The statistics are sobering. Census Bureau data show that the less English a student speaks, the more likely he or she is to drop out of school. The highest dropout rate is among Spanish-speakers who speak English "with difficulty." A New York City Board of Education study found that 92 percent of Korean-language children, 87 percent of Russian-language children, and 83 percent of Chinese-language children had placed out of English-as-a-second-language (ESL) programs three years after entering kindergarten. These children got most of their instruction in English. By contrast, only 51 percent of Spanish-speaking children and 59 percent of those speaking Haitian-Creole exited bilingual programs in which instruction was in their original tongue.

Language learning comes from repetition and speaking practice. Small children do it best because they have few inhibitions and are not afraid to make mistakes, and because they have not lapsed into language patterns that appear harder to break as people's language habits become more inflexible. Experience with previous and present immigrants, and with foreign-language immersion programs for English-speaking elementary-school students, shows that young children learn English fastest when forced to do so. And it doesn't matter what their native tongue is. (Were more adults willing to try, they too would find this natural language learning is the most practical.)

From late elementary school on, children can have a more difficult time learning a new language, although each individual is different. For them, teaching in English with special help from ESL teachers is best.

One might ask, as many Hispanic parents around the country do, why bilingual programs continue. The answers are: 1) the ideology of some members of the educational establishment, who are loath to abandon pet theories (and their jobs), and 2) government funding. The more bilingual students a school district has, the more money it can pump from the federal government.

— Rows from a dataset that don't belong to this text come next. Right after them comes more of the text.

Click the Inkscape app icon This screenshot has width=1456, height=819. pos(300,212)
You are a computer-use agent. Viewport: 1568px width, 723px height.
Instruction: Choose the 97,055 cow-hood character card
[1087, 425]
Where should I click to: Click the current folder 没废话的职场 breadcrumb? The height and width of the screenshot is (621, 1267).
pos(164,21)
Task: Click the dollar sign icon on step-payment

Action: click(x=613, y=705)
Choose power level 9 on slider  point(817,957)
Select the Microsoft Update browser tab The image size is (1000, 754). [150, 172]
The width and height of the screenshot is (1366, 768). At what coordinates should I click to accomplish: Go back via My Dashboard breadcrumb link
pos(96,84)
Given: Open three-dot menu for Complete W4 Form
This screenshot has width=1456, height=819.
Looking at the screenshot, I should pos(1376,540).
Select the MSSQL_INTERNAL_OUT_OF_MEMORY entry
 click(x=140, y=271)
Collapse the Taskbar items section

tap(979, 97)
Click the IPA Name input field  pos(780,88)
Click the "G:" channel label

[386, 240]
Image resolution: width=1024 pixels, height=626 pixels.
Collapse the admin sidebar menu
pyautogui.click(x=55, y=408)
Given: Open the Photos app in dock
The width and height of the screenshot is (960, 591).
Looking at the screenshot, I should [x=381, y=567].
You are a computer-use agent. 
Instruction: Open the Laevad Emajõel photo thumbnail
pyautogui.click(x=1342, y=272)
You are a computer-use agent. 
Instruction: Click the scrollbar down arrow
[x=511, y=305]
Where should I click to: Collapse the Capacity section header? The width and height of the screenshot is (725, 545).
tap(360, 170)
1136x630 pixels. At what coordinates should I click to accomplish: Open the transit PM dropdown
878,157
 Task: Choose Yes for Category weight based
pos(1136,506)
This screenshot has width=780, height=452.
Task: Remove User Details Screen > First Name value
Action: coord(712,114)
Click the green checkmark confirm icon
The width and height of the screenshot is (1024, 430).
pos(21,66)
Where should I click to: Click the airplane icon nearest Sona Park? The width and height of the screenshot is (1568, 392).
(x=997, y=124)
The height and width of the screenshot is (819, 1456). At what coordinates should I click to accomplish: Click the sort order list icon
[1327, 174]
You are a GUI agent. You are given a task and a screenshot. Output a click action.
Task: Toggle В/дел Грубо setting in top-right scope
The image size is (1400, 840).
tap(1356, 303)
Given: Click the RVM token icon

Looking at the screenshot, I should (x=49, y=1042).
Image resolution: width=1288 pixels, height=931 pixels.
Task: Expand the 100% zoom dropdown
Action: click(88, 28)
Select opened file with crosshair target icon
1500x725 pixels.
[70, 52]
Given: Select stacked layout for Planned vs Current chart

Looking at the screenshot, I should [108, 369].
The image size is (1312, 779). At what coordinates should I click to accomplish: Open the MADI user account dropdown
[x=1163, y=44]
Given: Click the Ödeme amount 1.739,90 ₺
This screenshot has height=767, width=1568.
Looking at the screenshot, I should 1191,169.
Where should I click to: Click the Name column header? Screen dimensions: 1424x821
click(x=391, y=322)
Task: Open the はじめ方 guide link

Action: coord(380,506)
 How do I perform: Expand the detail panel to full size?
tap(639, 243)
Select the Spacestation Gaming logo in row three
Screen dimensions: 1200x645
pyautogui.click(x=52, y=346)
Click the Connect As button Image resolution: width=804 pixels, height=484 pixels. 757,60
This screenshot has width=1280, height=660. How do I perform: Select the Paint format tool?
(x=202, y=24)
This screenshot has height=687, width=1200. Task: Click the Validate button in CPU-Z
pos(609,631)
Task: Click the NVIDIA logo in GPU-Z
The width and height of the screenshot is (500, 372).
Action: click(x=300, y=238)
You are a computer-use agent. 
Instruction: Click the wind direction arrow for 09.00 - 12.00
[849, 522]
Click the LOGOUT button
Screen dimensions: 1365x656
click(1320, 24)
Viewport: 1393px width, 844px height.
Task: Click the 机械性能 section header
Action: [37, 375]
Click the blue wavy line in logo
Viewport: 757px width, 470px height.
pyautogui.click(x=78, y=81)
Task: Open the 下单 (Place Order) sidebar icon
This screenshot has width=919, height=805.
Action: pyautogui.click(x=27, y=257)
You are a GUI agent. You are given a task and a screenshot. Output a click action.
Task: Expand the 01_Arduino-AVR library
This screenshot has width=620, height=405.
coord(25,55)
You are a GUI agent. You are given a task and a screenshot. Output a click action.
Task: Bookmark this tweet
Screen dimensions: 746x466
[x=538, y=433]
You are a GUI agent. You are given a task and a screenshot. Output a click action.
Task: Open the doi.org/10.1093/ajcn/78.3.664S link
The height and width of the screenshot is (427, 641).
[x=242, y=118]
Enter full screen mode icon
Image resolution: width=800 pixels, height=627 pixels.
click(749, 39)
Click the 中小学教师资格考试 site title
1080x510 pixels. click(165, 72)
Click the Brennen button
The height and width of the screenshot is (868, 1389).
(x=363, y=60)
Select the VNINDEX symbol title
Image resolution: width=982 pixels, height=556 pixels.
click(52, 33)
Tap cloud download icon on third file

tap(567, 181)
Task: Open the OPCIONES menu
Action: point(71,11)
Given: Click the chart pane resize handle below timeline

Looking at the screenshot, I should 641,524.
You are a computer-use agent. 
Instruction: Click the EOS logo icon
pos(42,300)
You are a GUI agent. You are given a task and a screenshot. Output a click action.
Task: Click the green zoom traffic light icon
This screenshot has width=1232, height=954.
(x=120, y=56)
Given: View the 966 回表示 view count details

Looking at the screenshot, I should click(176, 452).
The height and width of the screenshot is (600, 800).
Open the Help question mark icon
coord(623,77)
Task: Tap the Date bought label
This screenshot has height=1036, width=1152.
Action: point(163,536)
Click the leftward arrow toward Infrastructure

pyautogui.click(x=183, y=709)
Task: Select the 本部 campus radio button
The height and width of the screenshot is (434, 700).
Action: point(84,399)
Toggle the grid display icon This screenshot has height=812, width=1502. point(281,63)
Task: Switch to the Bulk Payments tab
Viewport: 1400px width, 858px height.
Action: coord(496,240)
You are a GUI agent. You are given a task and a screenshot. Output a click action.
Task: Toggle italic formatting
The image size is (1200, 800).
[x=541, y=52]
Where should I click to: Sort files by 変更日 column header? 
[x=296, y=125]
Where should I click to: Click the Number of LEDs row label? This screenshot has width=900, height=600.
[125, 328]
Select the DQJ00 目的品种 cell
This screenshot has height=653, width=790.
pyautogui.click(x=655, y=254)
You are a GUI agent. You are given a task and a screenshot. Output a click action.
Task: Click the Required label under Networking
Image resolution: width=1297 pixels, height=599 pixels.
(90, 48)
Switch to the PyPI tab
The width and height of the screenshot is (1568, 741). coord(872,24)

Thus, following well-known bureaucratic laws, the programs take on a life of their own as those who benefit most from them - bilingual-program educators - fight to preserve their bureaucracy.

We have no desire to eliminate the speaking of other languages in the United States. The ability to speak more than one language is ever more necessary in a global economy. But "bilingual" programs are taking that ability away from millions of pupils. They can learn Spanish at home, at church, and yes, even at school. But they will not be able to compete in the job market if they do not speak English as well. Society is practicing a cruel deception on immigrant parents and children if it pretends otherwise.

It's time to stop the bilingual-education experiment and try something that works - an ESL-style program.